== Source records ==
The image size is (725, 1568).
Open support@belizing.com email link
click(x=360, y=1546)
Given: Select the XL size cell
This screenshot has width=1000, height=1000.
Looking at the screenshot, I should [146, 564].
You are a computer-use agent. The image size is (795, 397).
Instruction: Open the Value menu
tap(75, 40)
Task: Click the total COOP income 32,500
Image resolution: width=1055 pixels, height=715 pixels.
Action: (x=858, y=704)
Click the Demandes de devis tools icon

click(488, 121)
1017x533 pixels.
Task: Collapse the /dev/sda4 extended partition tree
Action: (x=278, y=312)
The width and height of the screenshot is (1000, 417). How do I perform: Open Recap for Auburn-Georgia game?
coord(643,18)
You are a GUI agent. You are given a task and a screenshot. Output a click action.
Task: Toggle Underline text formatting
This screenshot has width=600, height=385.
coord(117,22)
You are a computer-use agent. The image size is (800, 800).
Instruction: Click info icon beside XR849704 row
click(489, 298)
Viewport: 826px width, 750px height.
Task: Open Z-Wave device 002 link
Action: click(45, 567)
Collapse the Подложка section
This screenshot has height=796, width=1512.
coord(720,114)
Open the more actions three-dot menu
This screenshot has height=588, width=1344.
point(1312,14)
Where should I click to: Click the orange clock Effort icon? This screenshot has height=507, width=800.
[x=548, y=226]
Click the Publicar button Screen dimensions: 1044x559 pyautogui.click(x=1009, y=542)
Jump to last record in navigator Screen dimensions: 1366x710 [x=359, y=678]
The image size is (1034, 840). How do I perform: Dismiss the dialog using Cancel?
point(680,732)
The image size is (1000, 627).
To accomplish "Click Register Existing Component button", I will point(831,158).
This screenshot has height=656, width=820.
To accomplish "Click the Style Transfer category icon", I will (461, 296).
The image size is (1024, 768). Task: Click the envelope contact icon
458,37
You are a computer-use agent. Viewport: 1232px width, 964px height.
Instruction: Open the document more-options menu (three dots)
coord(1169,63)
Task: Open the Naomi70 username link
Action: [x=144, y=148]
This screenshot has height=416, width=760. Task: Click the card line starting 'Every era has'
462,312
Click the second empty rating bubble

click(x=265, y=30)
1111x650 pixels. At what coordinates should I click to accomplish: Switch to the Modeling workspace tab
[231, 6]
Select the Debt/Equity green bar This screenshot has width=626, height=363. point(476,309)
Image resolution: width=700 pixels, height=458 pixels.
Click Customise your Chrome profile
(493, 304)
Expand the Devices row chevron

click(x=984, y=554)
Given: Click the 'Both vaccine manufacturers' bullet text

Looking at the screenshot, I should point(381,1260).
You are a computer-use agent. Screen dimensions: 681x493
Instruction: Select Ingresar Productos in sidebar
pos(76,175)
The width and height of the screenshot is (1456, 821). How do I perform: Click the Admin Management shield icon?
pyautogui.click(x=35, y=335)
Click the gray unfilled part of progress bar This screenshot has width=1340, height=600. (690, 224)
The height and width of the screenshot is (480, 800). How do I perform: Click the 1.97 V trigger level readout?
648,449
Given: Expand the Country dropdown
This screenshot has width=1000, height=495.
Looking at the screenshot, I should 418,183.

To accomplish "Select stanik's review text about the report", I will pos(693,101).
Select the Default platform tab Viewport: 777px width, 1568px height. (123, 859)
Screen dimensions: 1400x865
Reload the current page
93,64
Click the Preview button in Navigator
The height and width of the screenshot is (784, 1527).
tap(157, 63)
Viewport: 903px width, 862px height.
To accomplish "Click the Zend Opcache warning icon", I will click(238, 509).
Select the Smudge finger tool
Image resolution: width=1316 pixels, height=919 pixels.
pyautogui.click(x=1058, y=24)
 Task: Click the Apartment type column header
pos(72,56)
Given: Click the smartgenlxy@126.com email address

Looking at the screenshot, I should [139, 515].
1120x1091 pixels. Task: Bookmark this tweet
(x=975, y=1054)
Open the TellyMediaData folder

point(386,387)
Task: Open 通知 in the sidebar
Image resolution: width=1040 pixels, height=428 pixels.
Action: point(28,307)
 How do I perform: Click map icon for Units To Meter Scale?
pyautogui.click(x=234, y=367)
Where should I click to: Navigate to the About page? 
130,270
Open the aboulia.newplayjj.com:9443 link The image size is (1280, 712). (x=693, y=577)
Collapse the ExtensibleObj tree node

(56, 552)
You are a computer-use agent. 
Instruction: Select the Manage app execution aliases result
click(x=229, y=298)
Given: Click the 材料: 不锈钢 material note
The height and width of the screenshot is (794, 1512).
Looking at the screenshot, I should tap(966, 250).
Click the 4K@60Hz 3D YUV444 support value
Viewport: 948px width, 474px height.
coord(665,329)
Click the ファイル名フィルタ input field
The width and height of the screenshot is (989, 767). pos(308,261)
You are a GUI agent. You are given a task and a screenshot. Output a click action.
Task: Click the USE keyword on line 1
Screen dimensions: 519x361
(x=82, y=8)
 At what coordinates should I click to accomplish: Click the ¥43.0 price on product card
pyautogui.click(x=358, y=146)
===
_Work required_
Your job is to print all of the material again, word for word.

_Answer section_
The image size is (725, 1568).
Open support@belizing.com email link
click(x=360, y=1546)
Given: Select the XL size cell
This screenshot has width=1000, height=1000.
Looking at the screenshot, I should [146, 564].
You are a computer-use agent. The image size is (795, 397).
Instruction: Open the Value menu
tap(75, 40)
Task: Click the total COOP income 32,500
Image resolution: width=1055 pixels, height=715 pixels.
Action: (x=858, y=704)
Click the Demandes de devis tools icon

click(488, 121)
1017x533 pixels.
Task: Collapse the /dev/sda4 extended partition tree
Action: (x=278, y=312)
The width and height of the screenshot is (1000, 417). How do I perform: Open Recap for Auburn-Georgia game?
coord(643,18)
You are a GUI agent. You are given a task and a screenshot. Output a click action.
Task: Toggle Underline text formatting
This screenshot has width=600, height=385.
coord(117,22)
You are a computer-use agent. The image size is (800, 800).
Instruction: Click info icon beside XR849704 row
click(489, 298)
Viewport: 826px width, 750px height.
Task: Open Z-Wave device 002 link
Action: click(45, 567)
Collapse the Подложка section
This screenshot has height=796, width=1512.
coord(720,114)
Open the more actions three-dot menu
This screenshot has height=588, width=1344.
point(1312,14)
Where should I click to: Click the orange clock Effort icon? This screenshot has height=507, width=800.
[x=548, y=226]
Click the Publicar button Screen dimensions: 1044x559 pyautogui.click(x=1009, y=542)
Jump to last record in navigator Screen dimensions: 1366x710 [x=359, y=678]
The image size is (1034, 840). How do I perform: Dismiss the dialog using Cancel?
point(680,732)
The image size is (1000, 627).
To accomplish "Click Register Existing Component button", I will point(831,158).
This screenshot has height=656, width=820.
To accomplish "Click the Style Transfer category icon", I will (461, 296).
The image size is (1024, 768). Task: Click the envelope contact icon
458,37
You are a computer-use agent. Viewport: 1232px width, 964px height.
Instruction: Open the document more-options menu (three dots)
coord(1169,63)
Task: Open the Naomi70 username link
Action: [x=144, y=148]
This screenshot has height=416, width=760. Task: Click the card line starting 'Every era has'
462,312
Click the second empty rating bubble

click(x=265, y=30)
1111x650 pixels. At what coordinates should I click to accomplish: Switch to the Modeling workspace tab
[231, 6]
Select the Debt/Equity green bar This screenshot has width=626, height=363. point(476,309)
Image resolution: width=700 pixels, height=458 pixels.
Click Customise your Chrome profile
(493, 304)
Expand the Devices row chevron

click(x=984, y=554)
Given: Click the 'Both vaccine manufacturers' bullet text

Looking at the screenshot, I should point(381,1260).
You are a computer-use agent. Screen dimensions: 681x493
Instruction: Select Ingresar Productos in sidebar
pos(76,175)
The width and height of the screenshot is (1456, 821). How do I perform: Click the Admin Management shield icon?
pyautogui.click(x=35, y=335)
Click the gray unfilled part of progress bar This screenshot has width=1340, height=600. (690, 224)
The height and width of the screenshot is (480, 800). How do I perform: Click the 1.97 V trigger level readout?
648,449
Given: Expand the Country dropdown
This screenshot has width=1000, height=495.
Looking at the screenshot, I should 418,183.

To accomplish "Select stanik's review text about the report", I will pos(693,101).
Select the Default platform tab Viewport: 777px width, 1568px height. (123, 859)
Screen dimensions: 1400x865
Reload the current page
93,64
Click the Preview button in Navigator
The height and width of the screenshot is (784, 1527).
tap(157, 63)
Viewport: 903px width, 862px height.
To accomplish "Click the Zend Opcache warning icon", I will click(238, 509).
Select the Smudge finger tool
Image resolution: width=1316 pixels, height=919 pixels.
pyautogui.click(x=1058, y=24)
 Task: Click the Apartment type column header
pos(72,56)
Given: Click the smartgenlxy@126.com email address

Looking at the screenshot, I should [139, 515].
1120x1091 pixels. Task: Bookmark this tweet
(x=975, y=1054)
Open the TellyMediaData folder

point(386,387)
Task: Open 通知 in the sidebar
Image resolution: width=1040 pixels, height=428 pixels.
Action: point(28,307)
 How do I perform: Click map icon for Units To Meter Scale?
pyautogui.click(x=234, y=367)
Where should I click to: Navigate to the About page? 
130,270
Open the aboulia.newplayjj.com:9443 link The image size is (1280, 712). (x=693, y=577)
Collapse the ExtensibleObj tree node

(56, 552)
You are a computer-use agent. 
Instruction: Select the Manage app execution aliases result
click(x=229, y=298)
Given: Click the 材料: 不锈钢 material note
The height and width of the screenshot is (794, 1512).
Looking at the screenshot, I should tap(966, 250).
Click the 4K@60Hz 3D YUV444 support value
Viewport: 948px width, 474px height.
coord(665,329)
Click the ファイル名フィルタ input field
The width and height of the screenshot is (989, 767). pos(308,261)
You are a GUI agent. You are given a task and a screenshot. Output a click action.
Task: Click the USE keyword on line 1
Screen dimensions: 519x361
(x=82, y=8)
 At what coordinates should I click to accomplish: Click the ¥43.0 price on product card
pyautogui.click(x=358, y=146)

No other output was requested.